Nome comune: Mantide nana (dial. “Parrinu“, generico)
Nome scientifico: Ameles spallanzania (Rossi, 1792)
Famiglia: Mantidae
Status e conservazione: La specie non è attualmente inserita nelle categorie di minaccia della Lista Rossa IUCN Italiana ed è considerata non valutata (Not Evaluated – NE). Si tratta di un insetto comune e ampiamente distribuito in tutto il bacino del Mediterraneo. Non rischia l’estinzione su scala globale grazie alla sua notevole adattabilità agli ambienti aridi. Tuttavia, soffre a causa della perdita e frammentazione delle praterie naturali, dell’uso intensivo di insetticidi ad ampio spettro nelle pratiche agricole e dei frequenti incendi estivi
Descrizione e biologia: Mantide caratterizzata dalle dimensioni piuttosto ridotte, che variano tra i 18 e i 30 millimetri di lunghezza, e da un eccezionale dimorfismo sessuale che modifica radicalmente l’aspetto dei due sessi. I maschi presentano un corpo esile e slanciato, dotato di ali ben sviluppate che superano l’addome e consentono loro di volare con agilità alla ricerca delle compagne. Le femmine hanno invece una struttura decisamente più tozza e robusta, con ali ridotte a piccolissimi astucci squamiformi che lasciano l’addome completamente scoperto; quest’ultimo si presenta ampio, rigonfio e tipicamente ripiegato verso l’alto nella porzione terminale. Il pronoto è corto e squadrato mentre gli occhi sono grandi, sporgenti e globosi, privi del tubercolo appuntito che caratterizza altre specie congeneri. La colorazione è estremamente variabile e consente un perfetto mimetismo omocromico: gli individui possono essere di colore verde brillante, grigio, bruno o ocra, adattandosi perfettamente alle tonalità dominanti della vegetazione circostante. Le ninfe e gli adulti sono attivi dalla tarda primavera fino all’autunno inoltrato. A differenza delle mantidi di grandi dimensioni, che tendono ad attendere le prede immobili, questa specie adotta una strategia di caccia più dinamica, spostandosi attivamente tra gli steli d’erba e compiendo rapidi balzi per ghermire piccoli insetti tramite le zampe raptorie anteriori. L’accoppiamento avviene a fine estate; il cannibalismo post-copulatorio da parte della femmina è un evento possibile ma meno frequente rispetto ad altri mantidi, grazie alla maggiore reattività e agilità di fuga del maschio. Prima dell’inverno, la femmina depone le uova all’interno di una piccola ooteca coriacea, dalla forma compatta e percorsa da creste longitudinali, che viene cementata saldamente sulla superficie delle rocce o alla base di rametti secchi.

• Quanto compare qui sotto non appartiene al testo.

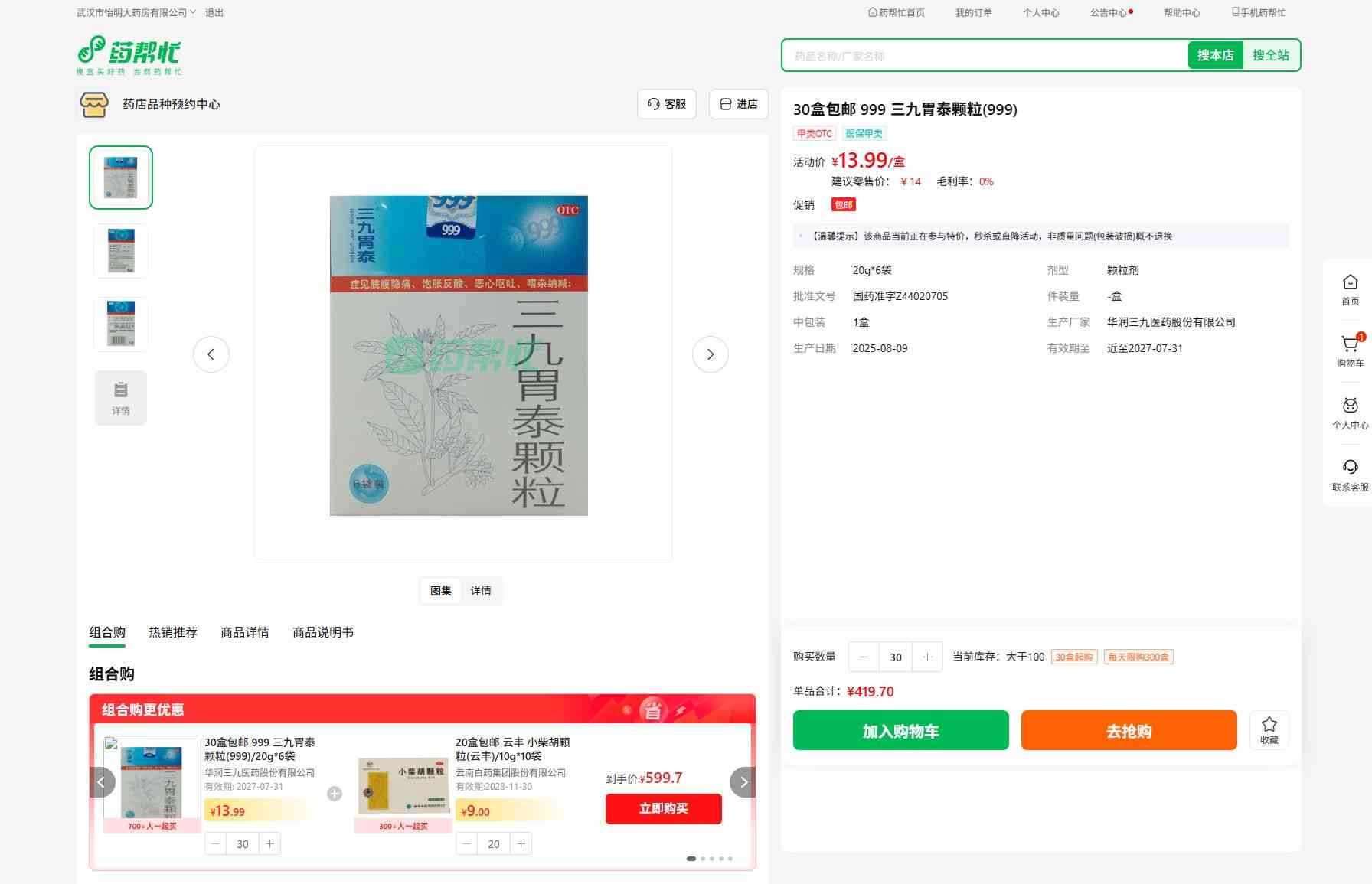
Task: Jump to first combo carousel pagination dot
Action: pos(691,859)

Presenza nel territorio ibleo: Negli Iblei la Mantide nana trova le sue condizioni ecologiche ideali negli ambienti a forte impronta termo-xerofila. È una presenza abituale e diffusa all’interno delle garighe calcaree a timo e nei pascoli pietrosi degli altopiani, muovendosi tra i cespugli di elicriso e le infiorescenze secche delle graminacee selvatiche. Frequenta regolarmente i margini dei muretti a secco, sfruttando le pietre esposte al sole per riscaldarsi nelle prime ore del mattino e i cespi di vegetazione spontanea cresciuti nelle intercapedini per tendere i suoi agguati. La si incontra con facilità anche lungo i versanti detritici e assolati delle cave, dove la frammentazione della copertura arborea favorisce lo sviluppo dello strato erbaceo e arbustivo basso.